Make a ventral midline abdominal incision; if greater exposure is needed, extend the incision cranially through the sternum. Replace the abdominal organs in the abdominal cavity (if necessary, enlarge the diaphragmatic defect). If adhesions are present, dissect the tissues gently from the thoracic structures to prevent pneumothorax or bleeding. With chronic hernias, debride the edge of the defect before closure. Close the diaphragmatic defect in a simple continuous suture pattern. If the diaphragm is avulsed from the ribs, incorporate a rib in the continuous suture for added strength (Figure 1). Remove air from the pleural cavity after closing the defect. If continued pneumothorax or effusion is likely, place a chest tube. Explore the entire abdominal cavity for associated injury (i.e., compromise of the vasculature to the intestine or splenic, renal, or bladder trauma) and repair any defects.
From: Fossum, TW: Small Animal Surgery, Mosby Publishing Co., St. Louis, Mo, 2002
Peritoneopericardial Diaphragmatic Hernia
Peritoneopericardial diaphragmatic hernias are less commonly recognized by small animal clinicians than traumatic diaphragmatic hernias. Although PPDH often are associated with respiratory embarrassment, asymptomatic PPDH is common.
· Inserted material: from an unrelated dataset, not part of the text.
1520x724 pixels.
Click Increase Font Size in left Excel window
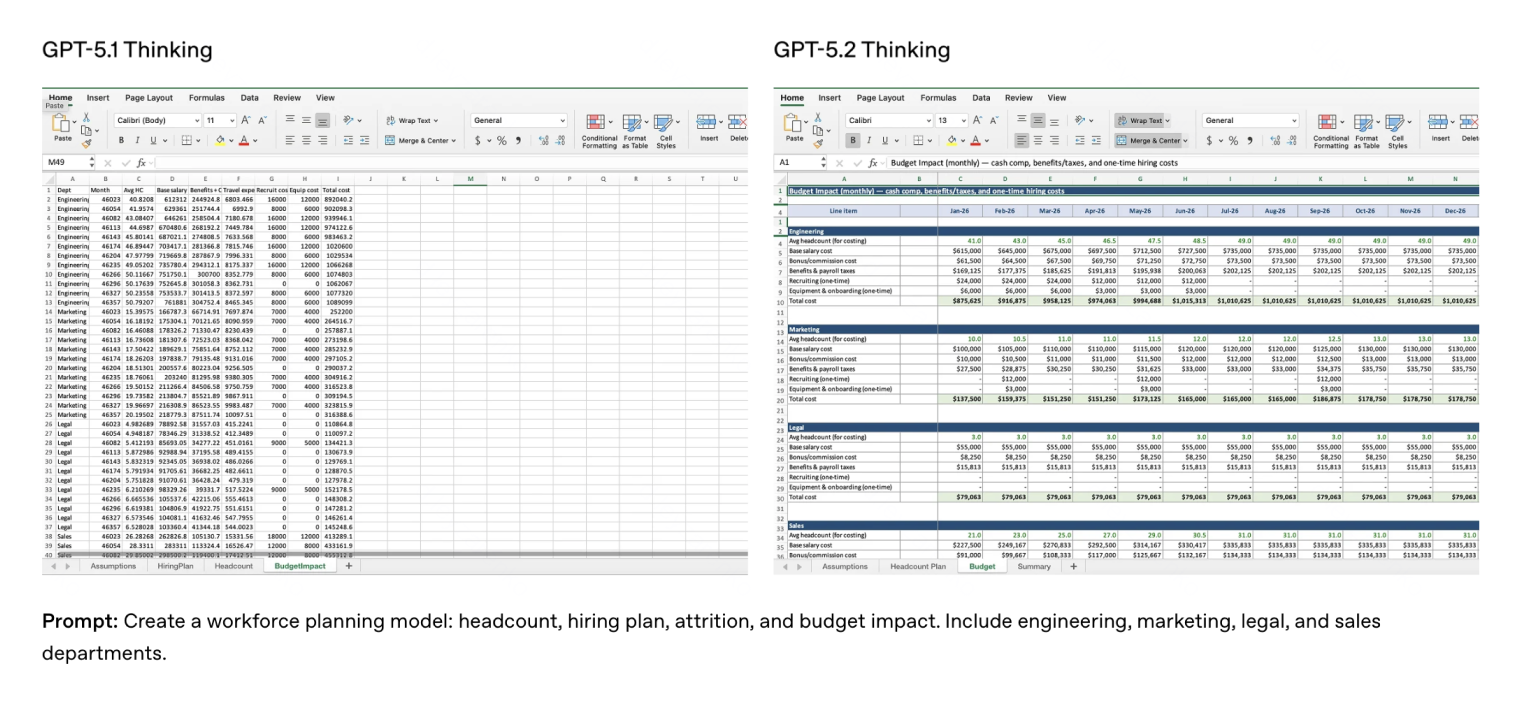[x=244, y=120]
PPDH may occur as a result of trauma in human beings (in whom the diaphragm forms one wall of the pericardial sac); however, these hernias are always congenital in dogs and cats, in which no direct communication exists between the pericardial and peritoneal cavities after birth. The most widely accepted theory regarding the embryogenesis of this defect is that the hernia occurs because of faulty development or prenatal injury of the septum transversum. This could be a result of a teratogen, genetic defect, or prenatal injury.
Although PPDH is congenital, it is not uncommon for the diagnosis to be made when the animal is middle-aged or older because clinical signs vary and may be intermittent. Weimaraners and cocker spaniels may be at increased risk. Domestic longhair and Himalayan cats may be predisposed.
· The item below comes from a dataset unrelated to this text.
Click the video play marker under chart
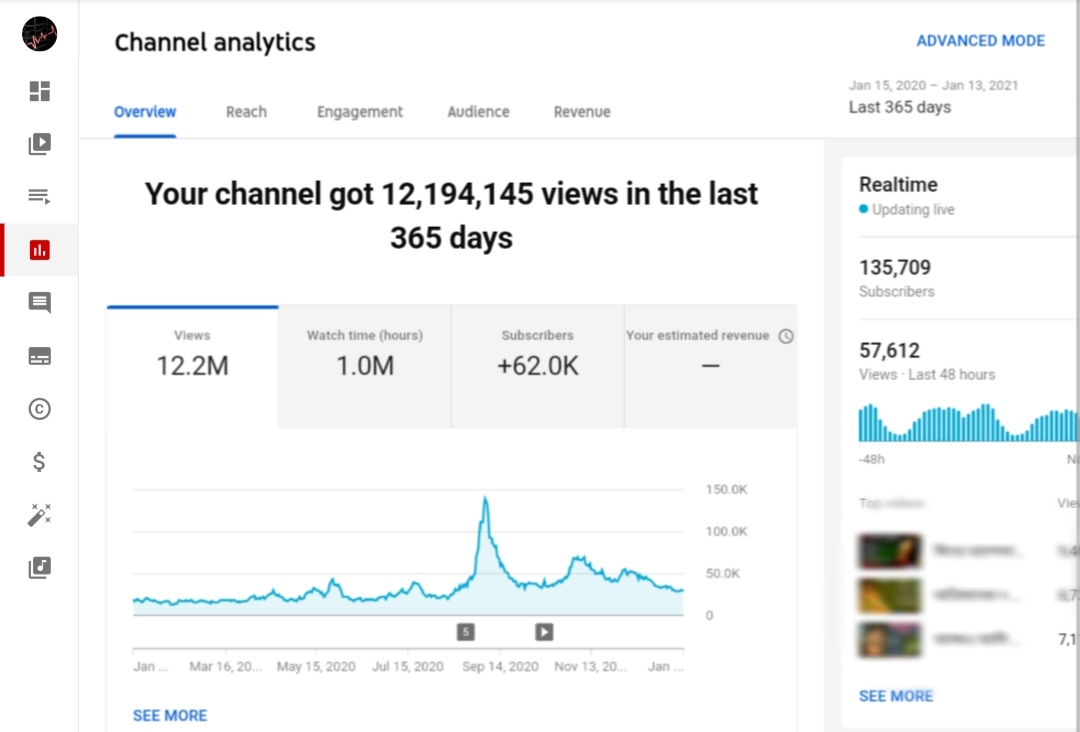The height and width of the screenshot is (732, 1080). tap(544, 631)
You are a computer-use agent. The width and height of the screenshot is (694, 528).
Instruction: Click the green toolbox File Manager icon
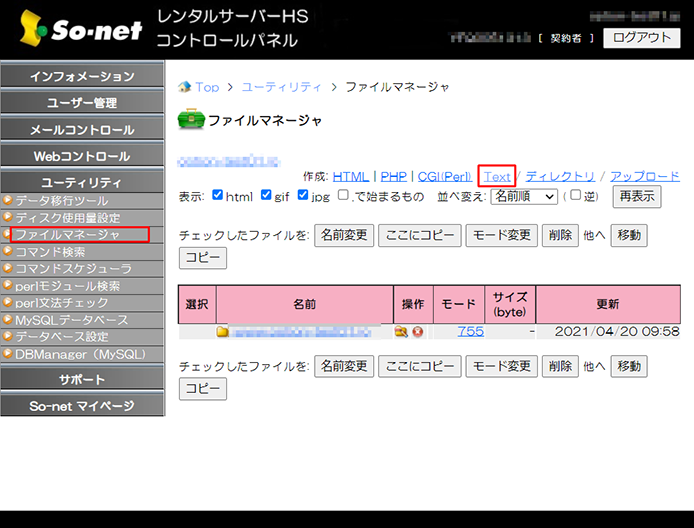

The clinical signs may be referable to the gastrointestinal, cardiac, or respiratory systems and include anorexia, depression, vomiting, diarrhea, weight loss, wheezing, dyspnea, exercise intolerance, and/or pain after eating. Neurologic signs may occur as a result of hepatoencephalopathy.
Make a ventral midline abdominal incision. If greater exposure is needed, extend the incision cranially through the sternum. Enlarge the diaphragmatic defect if necessary and replace the abdominal organs in the abdominal cavity. If adhesions are present, gently dissect the tissues from the thoracic structures, resecting or debriding necrotic tissue as necessary. Debride the edges of the defect and close in a simple continuous suture pattern. Do not close the pericardial sac. Remove air from the pericardial sac or pleural cavity or both after closing the defect. If continued pneumothorax or effusion is likely, place a chest tube. Repair concomitant sternal or abdominal wall defects.
If the animal survives the early postoperative period (i.e., 12 to 24 hours), the prognosis is excellent, and recurrence is uncommon with proper technique. A postoperative mortality rate of 14% was recently reported in cats. The prognosis is worse in patients with PPDH that have concurrent cardiac abnormalities.